It was a very busy weekend at the box office, and moviegoers decided to spread the wealth, with five different films all making over $20 million this weekend. Among the newcomers, Star Trek Beyond took in a solid if unspectacular $59 million, but the real story was newcomer horror film Lights Out, which was able to make more than fellow newcomer Ice Age: Collision Course, which flopped in fifth place with just $20 million.
Star Trek Beyond is the third film in the rebooted Star Trek franchise, and took in an estimated $59.6 million in its opening weekend. Among its predecessors, Star Trek Into Darkness opened about $10 million higher, but it also opened on Thursday instead of Friday. Overall, this wasn’t a great start, but it was enough to avoid being labeled a disappointment. With a steady stream of competition in the next few weeks, look for Star Trek to finish with around $160 million.
In second, The Secret Life of Pets continued to do well, bringing in an additional $29 million. Despite being in its third week of release, that’s $9 million higher than Ice Age did in its opening weekend.
Third and fourth place were too close to tell; literally. Both Ghostbusters and Lights Out were estimated to take in the exact same amount, $21.6 million. This is extremely unusual, but my guess is that Lights Out edges out Ghostbusters by just a hair.
Regardless of which place it came in, Lights Out still did phenomenally well in its opening weekend. Carrying a production budget of just $4.9 million, the film pulled in a whopping $21.6 million, a fantastic start for a PG-13 horror film with no brand recognition or recognizable stars attached. This great start can be attributed to the films fantastic marketing, which did a great job of making the simple yet effective premise known in the first 30 seconds, in which a woman walking around an eerie textile factory sees some sort of figure that can only appear in the dark. Often times the most successful horror films are ones with some sort of simple, easily marketable premise. That isn’t everything, however; the film genuinely looked scary, and an 81% on Rotten Tomatoes likely convinced any skeptics to check it out. Director David Sandberg has already been picked up to helm Annabelle 2, set for release next may.

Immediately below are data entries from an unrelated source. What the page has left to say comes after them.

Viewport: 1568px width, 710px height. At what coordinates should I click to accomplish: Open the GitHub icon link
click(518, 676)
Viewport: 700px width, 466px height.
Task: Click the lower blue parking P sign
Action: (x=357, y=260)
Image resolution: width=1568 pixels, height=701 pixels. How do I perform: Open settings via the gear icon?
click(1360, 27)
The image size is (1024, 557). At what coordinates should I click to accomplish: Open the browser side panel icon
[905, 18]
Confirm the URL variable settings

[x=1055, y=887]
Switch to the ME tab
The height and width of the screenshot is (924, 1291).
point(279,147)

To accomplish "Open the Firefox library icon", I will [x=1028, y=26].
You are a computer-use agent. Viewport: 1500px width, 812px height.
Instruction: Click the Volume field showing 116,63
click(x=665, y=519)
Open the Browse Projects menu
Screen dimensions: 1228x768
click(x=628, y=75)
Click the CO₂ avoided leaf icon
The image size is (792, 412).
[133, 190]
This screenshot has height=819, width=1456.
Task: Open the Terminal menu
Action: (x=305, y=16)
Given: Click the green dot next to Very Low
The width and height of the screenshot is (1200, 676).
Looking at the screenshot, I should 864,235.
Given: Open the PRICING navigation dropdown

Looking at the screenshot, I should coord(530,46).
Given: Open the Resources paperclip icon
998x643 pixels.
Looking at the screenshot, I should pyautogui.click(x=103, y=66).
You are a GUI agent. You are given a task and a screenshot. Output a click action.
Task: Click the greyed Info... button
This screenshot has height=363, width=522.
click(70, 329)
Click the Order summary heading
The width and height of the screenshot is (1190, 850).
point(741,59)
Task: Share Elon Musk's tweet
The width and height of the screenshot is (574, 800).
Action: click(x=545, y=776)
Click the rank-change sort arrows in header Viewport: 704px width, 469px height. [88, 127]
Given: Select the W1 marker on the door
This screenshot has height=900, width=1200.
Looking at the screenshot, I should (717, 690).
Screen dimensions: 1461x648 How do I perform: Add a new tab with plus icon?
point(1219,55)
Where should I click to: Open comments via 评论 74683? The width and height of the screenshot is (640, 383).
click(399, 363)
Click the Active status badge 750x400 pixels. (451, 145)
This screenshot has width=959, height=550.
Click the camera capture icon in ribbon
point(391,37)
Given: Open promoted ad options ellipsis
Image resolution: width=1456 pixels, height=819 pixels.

Continuing in the trend of disappointing sequels, Ice Age: Collision Course bombed with just $20 million all the way down in fifth place. Considering the $105 million production budget and recognizable franchise, this is a terrible start. Even with competition from Finding Dory and The Secret Life of Pets, there’s really no reason as to why any animated film from a major studio should open with less than $30 million. Even The Angry Birds Movie managed to pull in nearly double this, despite being based on a phone game that peaked in popularity years ago. This could wind up being another Warcraft, grossing over $400 million worldwide with only around 10% of which coming from the domestic market.
Several new noteworthy releases came out in the specialty market, including the British comedy Absolutely Fabulous: The Movie, which took in a solid $1.88 million from 313 theaters. Indian film Kabali grossed $4 million from 236 theaters since its excellent start on Wednesday. The only problem is that it was absurdly front loaded, making nearly half of that just from Wednesday alone, when it opened in third place. Hillary’s America expanded into nationwide release, making a solid $3.7 million from over 1,200 theaters. That’s a solid start for a documentary, and was likely aided by the Wikileaks release of over 20,000 DNC emails. That’s just lucky timing, but it will still probably gross over $10 million by the end of its run. Don’t Think Twice opened exclusively in one theater, and pulled in a phenomenal $90K. Given that the film is about a sketch comedy show, and New York is obviously the filming location of Saturday Night Live, the connection makes sense.
Among various holdovers, The Purge: Election Year became the highest grossing film in the series domestically, with an excellent $76 million and counting. Independence Day: Resurgence finally topped $100 million, but that’s really nothing to celebrate given that the first film did that in a matter of about 4 days when adjusted for inflation.